January 3, 2011 by frankdenneman

In part 1 of the series of post on the impact of oversized virtual machines NUMA architecture, memory overhead reservation and share levels are reviewed, part 2 zooms in on the impact of memory overhead reservation and share levels on HA and DRS. This part looks at CPU scheduling, memory management and what impact oversized virtual machines have on the environment when a bootstorm occurs.
Multiprocessor virtual machine
In most cases, adding more CPUs to a virtual machine does not automatically guarantee increase throughput of the application, because some workloads cannot always take advantage of all the available CPUs. Sharing resources and scheduling these processes will introduce additional overhead.
For example, a four-way virtual machine is not four times as productive as a single-CPU system. If the application is unable to scale than the application will not benefit from these additional available resource.

Progress
Although relaxed co-scheduling reduces the requirement of the VMkernel to simultaneous schedule all vCPUs of the virtual machine, periodically scheduling the unused or idle vCPUs is still necessary to keep the progress of each vCPU in the virtual machine acceptably synchronized.

Esxtop also gives scheduling stats for SMP virtual machines;

%CRUN: All VCPUs want to run at once. CRUN is the amount of time between when a PCPU is told to run a certain VCPU on an SMP VM and when it is actually able to run that VM. This should be almost 0.

%CSTOP: If a VCPU gets ahead of another VCPU of the same SMP VM, then we ask the faster VCPU to stop until the other one can catch up. The time spent in this stopped state is CSTOP.

Single thread application
Only applications with multiple threads and allow them to be scheduled in parallel can benefit from multiprocessor systems. A single-threaded application can only be scheduled on one CPU at the time and will not benefit from the multiple CPUs available. The Guest OS is able to migrate the thread between the available CPUs, introducing unnecessary overhead such as interrupts or context switches and cache misses.

Timer interrupts
In older guest operating systems, the unused virtual CPUs still take timer interrupts, which consumes a small amount of additional CPU. Please refer to KB articles “High CPU Utilization of Inactive Virtual Machines – KB1077”

Configured memory
Oversizing the memory configuration of a virtual machine can impact the performance of the virtual machine itself or even worse, impact the other active virtual machines on the host and in the cluster. Using memory reservations on oversized virtual machines will make it go from bad to worse.

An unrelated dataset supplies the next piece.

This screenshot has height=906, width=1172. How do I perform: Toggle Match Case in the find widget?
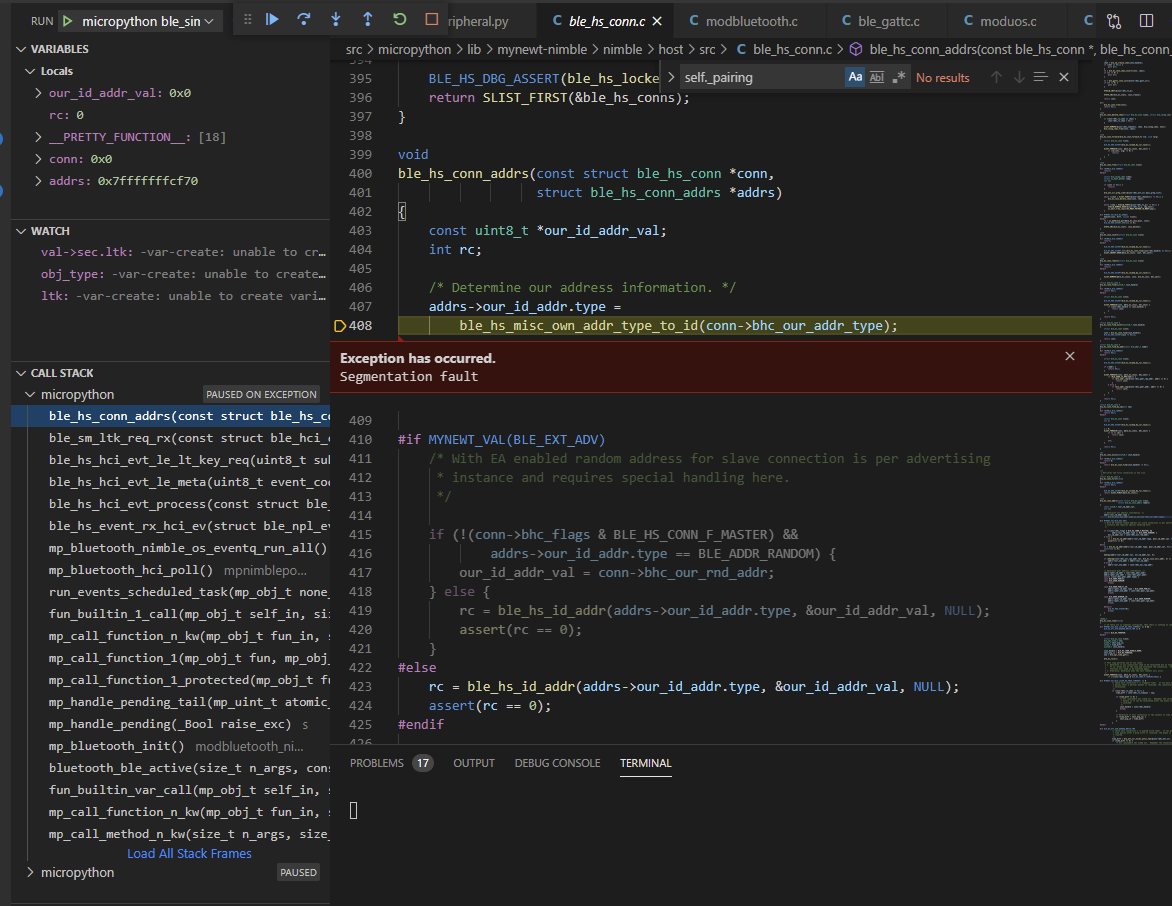856,76
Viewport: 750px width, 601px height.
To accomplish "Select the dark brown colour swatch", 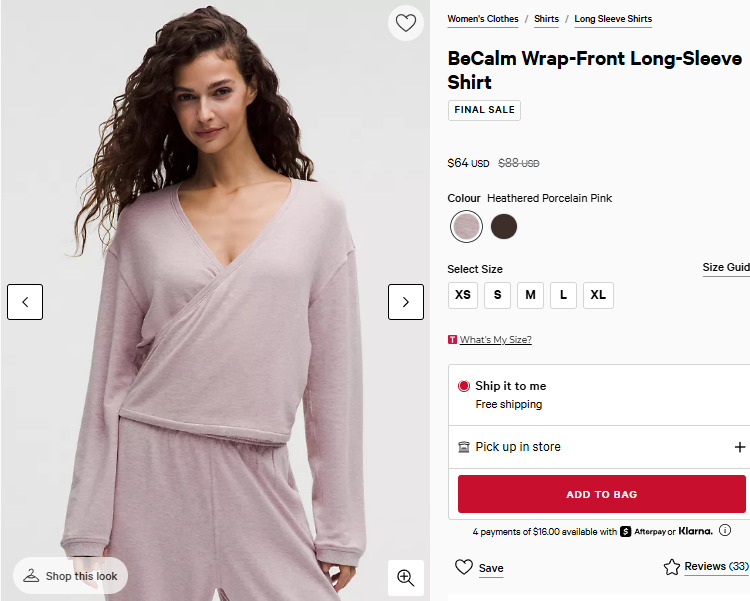I will (x=504, y=227).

Application memory management
Excess memory is a problem when the application uses this memory opportunistically, in other words the application is hoarding memory. Java, SAP and often Oracle workloads assume it can use all the memory it detects. Because ESX cannot determine which memory is important to the virtual machine, it always backs memory pages of the virtual machine with physical pages. Besides creating a large memory footprint on the physical level, these kinds of applications add a third level of memory management as well.

Due to this additional management level, the Guest OS does not understand which pages are important and which are not. And because the Guest OS isn’t aware, it can not return inactive pages to the balloon driver when requested, therefor impacting the performance of the application during contention even more.

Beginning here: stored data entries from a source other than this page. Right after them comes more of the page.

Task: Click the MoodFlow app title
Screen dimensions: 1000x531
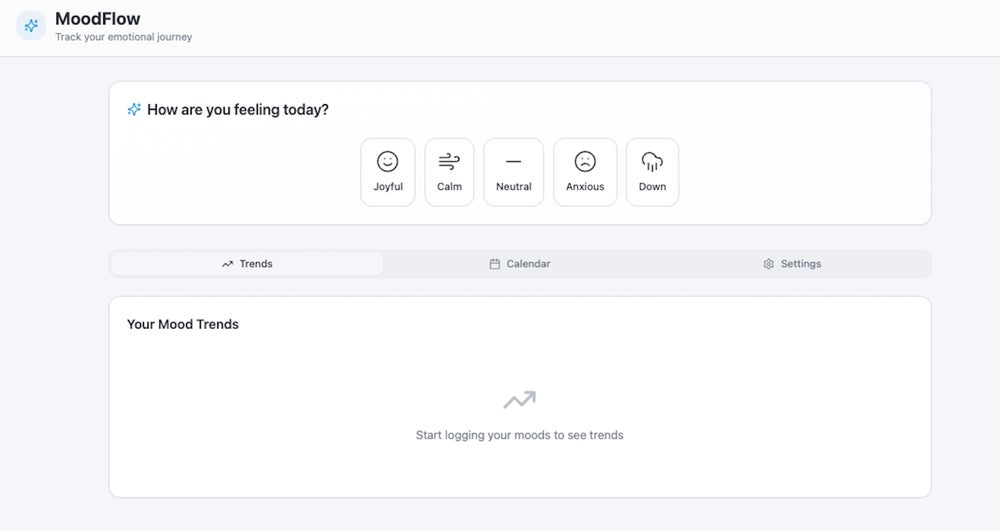Action: 97,19
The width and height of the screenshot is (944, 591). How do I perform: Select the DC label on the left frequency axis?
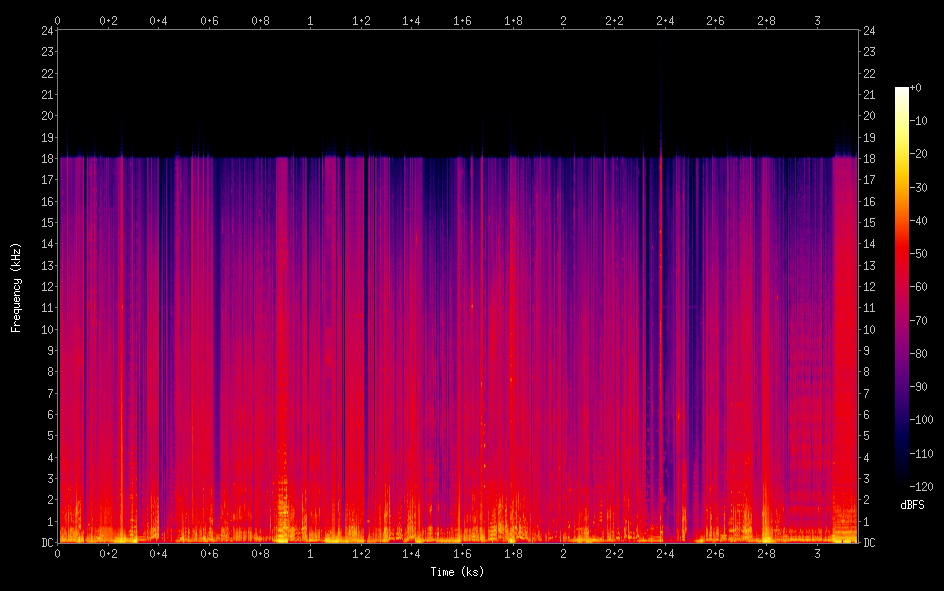coord(45,543)
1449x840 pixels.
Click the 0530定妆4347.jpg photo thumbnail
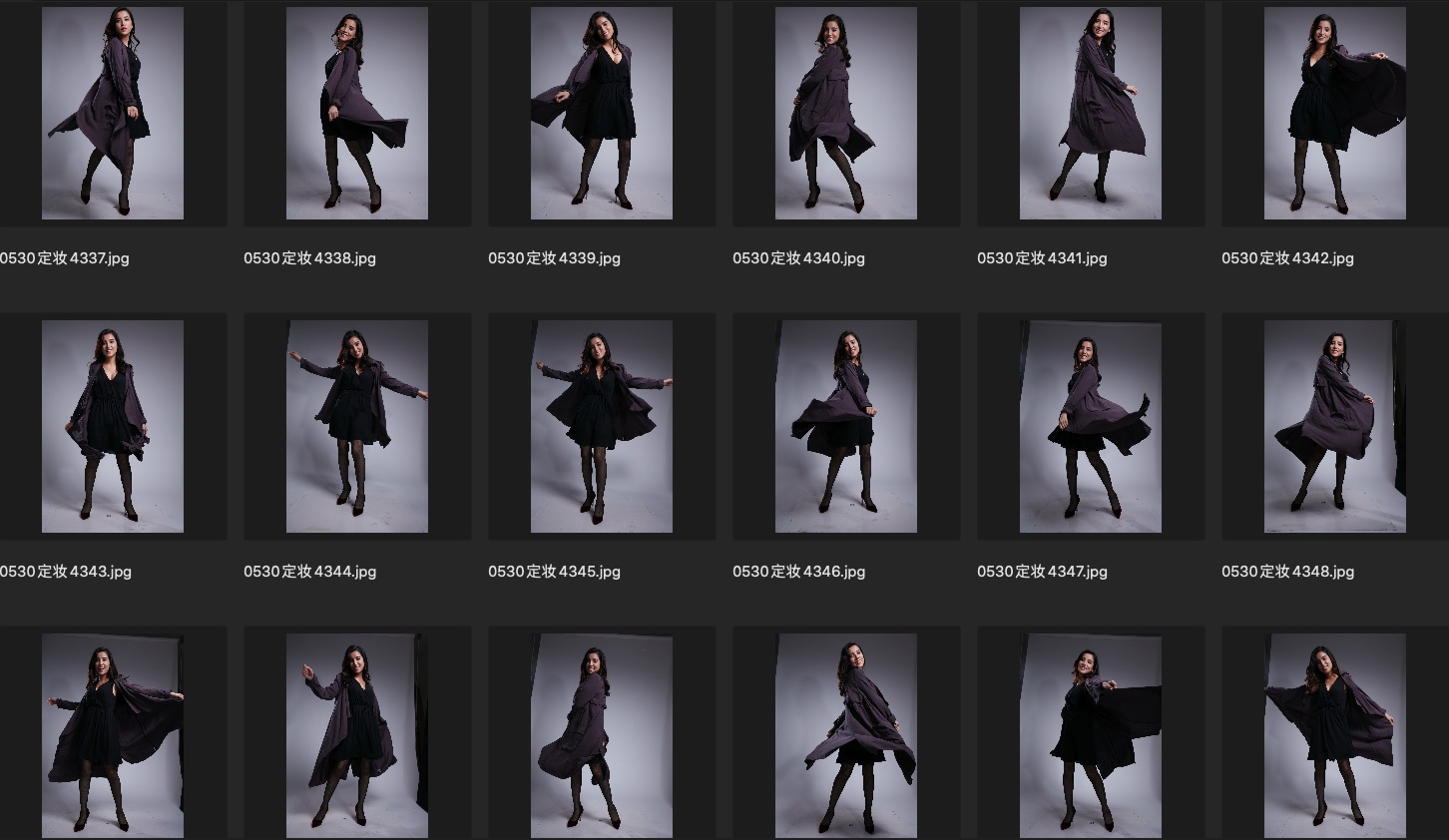pos(1091,426)
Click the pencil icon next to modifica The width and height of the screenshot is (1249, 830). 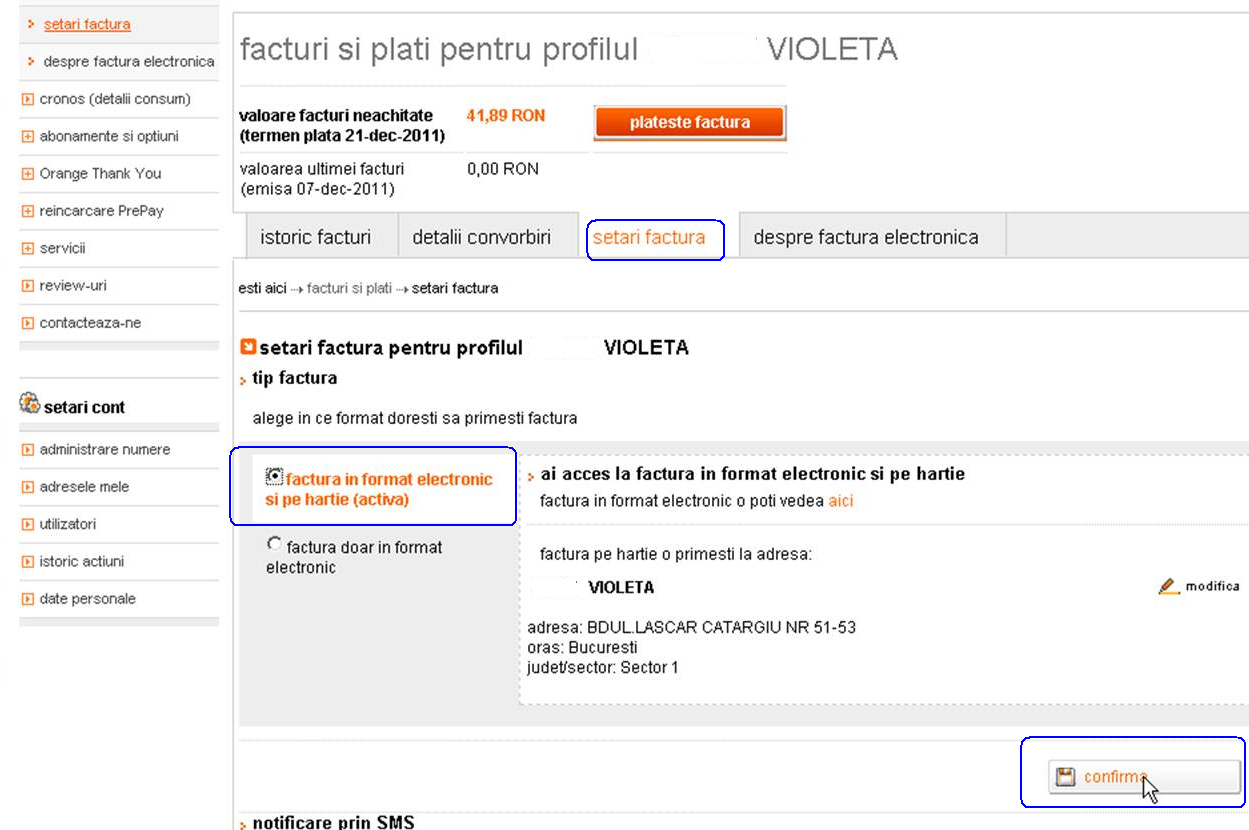(1169, 587)
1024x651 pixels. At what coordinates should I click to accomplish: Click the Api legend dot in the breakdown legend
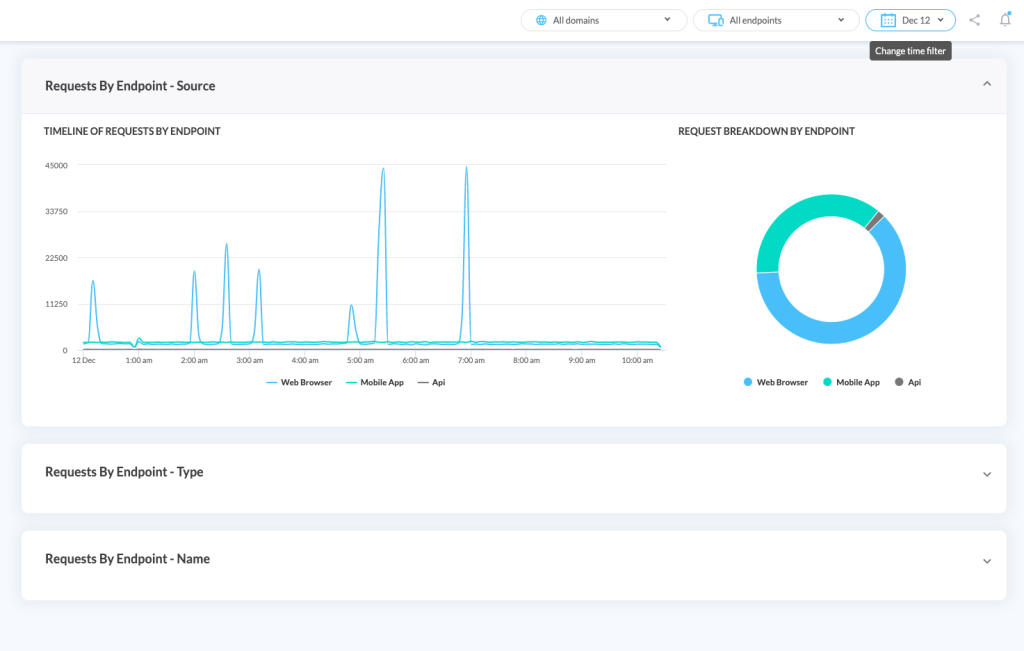point(898,381)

Setting memory reservation at virtual machine level will guarantee the availability of physical memory and will secure a certain level of application performance (if memory bound). However setting memory reservations at virtual machine level will impact the virtual infrastructure and the larger the memory reservation, the larger the impact. Visit “Impact of memory reservation” for more info.

To avoid these effects, it is recommended to monitor the behavior of the application over time and tune the configuration of the virtual machine and its reservation to get proper performance and limit the impact of its configured memory and the memory reservation.

NUMA node
If the virtual machines mentioned in the previous paragraph are configured with more memory than available in their home NUMA node, the system needs to fetch the memory from remote NUMA nodes. Accessing memory from remote nodes introduces latencies and generally reduced throughput of the vCPU. ESX does not communicate any NUMA information to the Guest OS and therefore both the Guest OS as well as the application are unaware of the non-uniform latency characteristics of the underlying platform. The Guest OS and application are therefor unable to prioritize which memory it will use.

If the virtual machine uses all the available memory of a NUMA node, it will lead to a higher degree of remote memory of all the other active virtual machines using the pCPU, leading to higher memory latencies and less throughput of the other virtual machines and eventually an intra-node migration. For more information about NUMA nodes, please read the articles: Sizing VMs and NUMA nodes and ESX 4.1 NUMA Scheduling.

Attempt to configure virtual machine with less memory than available in a NUMA node.

Swap file
During boot a swap file is created that equals the virtual machines configured memory minus the configured memory reservation. If no memory reservation is set, the virtual machine swap file (.vswap) equals the configured memory. Large virtual machines will generate an additional requirement for storing these large swap files reducing the consolidation ratio of virtual machines per VMFS datastore.

Bootstorms

A bootstorm is the occurrence of powering on a multitude of virtual machines simultaneously.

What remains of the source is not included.